→ **Stated exercise**: Can you write out the part that opens with the line containing "You are a computer-use" and closes with the line containing "(1117, 638)", swapping "triangle" for "marker" and leaving everything else unchanged?

→ **Data for the task**:
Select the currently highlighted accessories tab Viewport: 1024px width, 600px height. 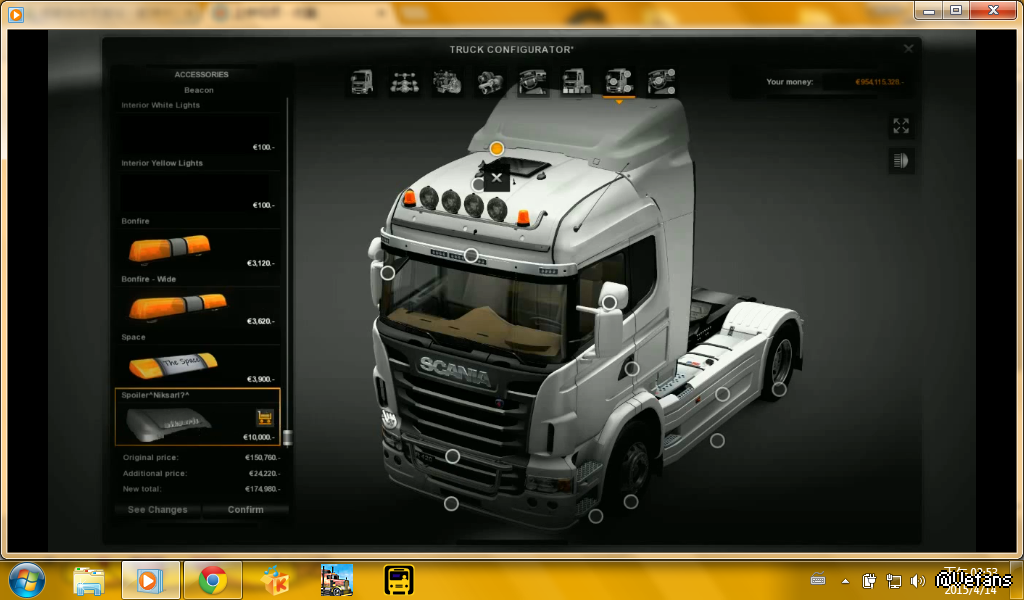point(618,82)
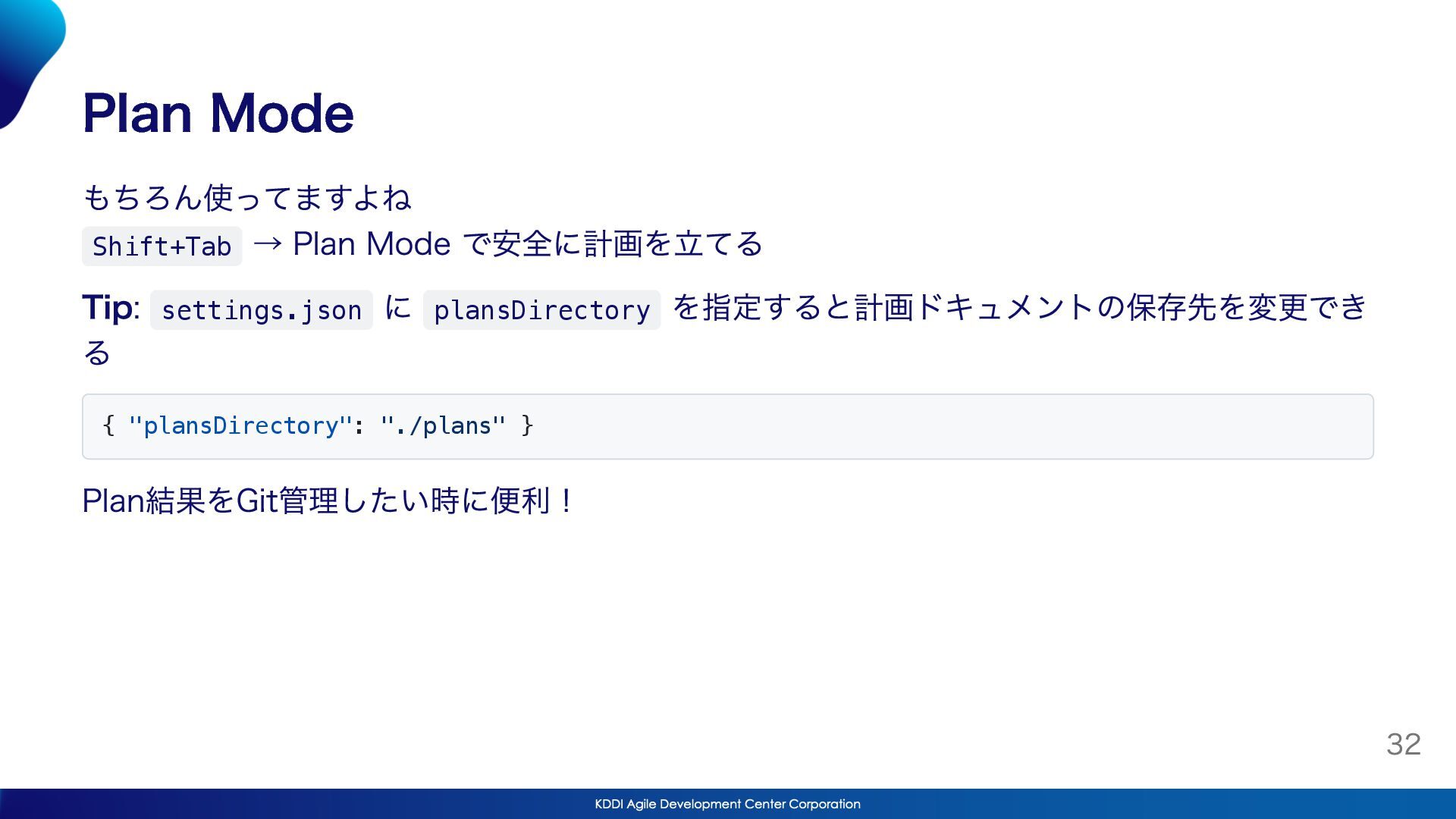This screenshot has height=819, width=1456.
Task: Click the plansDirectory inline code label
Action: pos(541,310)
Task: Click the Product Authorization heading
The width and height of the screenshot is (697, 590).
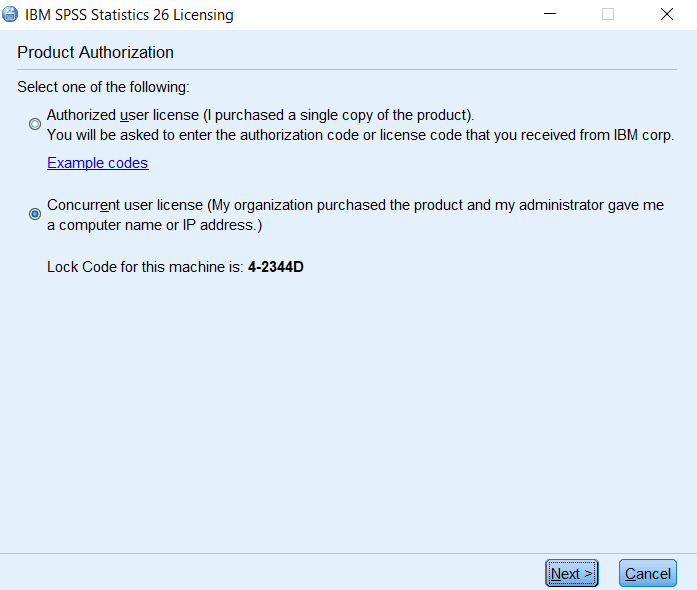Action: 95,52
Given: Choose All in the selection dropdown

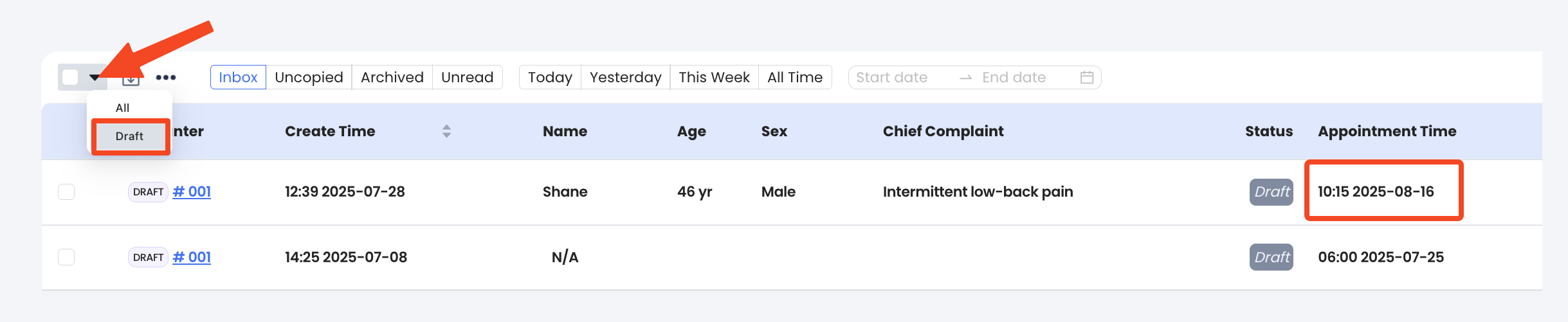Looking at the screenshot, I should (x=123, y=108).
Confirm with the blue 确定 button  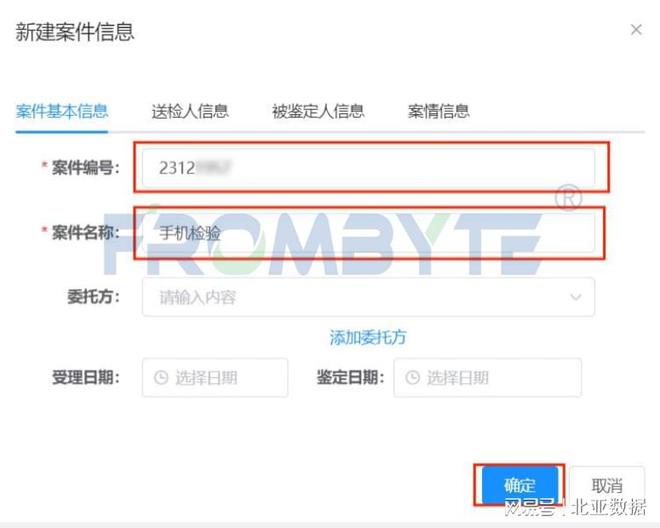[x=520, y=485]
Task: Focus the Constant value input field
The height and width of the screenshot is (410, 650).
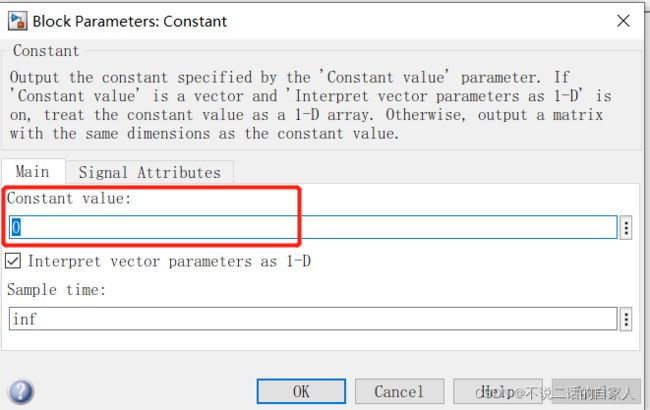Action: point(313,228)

...

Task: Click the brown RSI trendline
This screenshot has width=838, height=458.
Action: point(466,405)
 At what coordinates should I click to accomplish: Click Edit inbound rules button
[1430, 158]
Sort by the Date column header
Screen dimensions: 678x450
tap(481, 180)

---

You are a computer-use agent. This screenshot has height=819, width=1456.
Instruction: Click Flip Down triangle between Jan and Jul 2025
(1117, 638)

→ **Answer to the exercise**:
You are a computer-use agent. This screenshot has height=819, width=1456.
Instruction: Click Flip Down marker between Jan and Jul 2025
(1117, 638)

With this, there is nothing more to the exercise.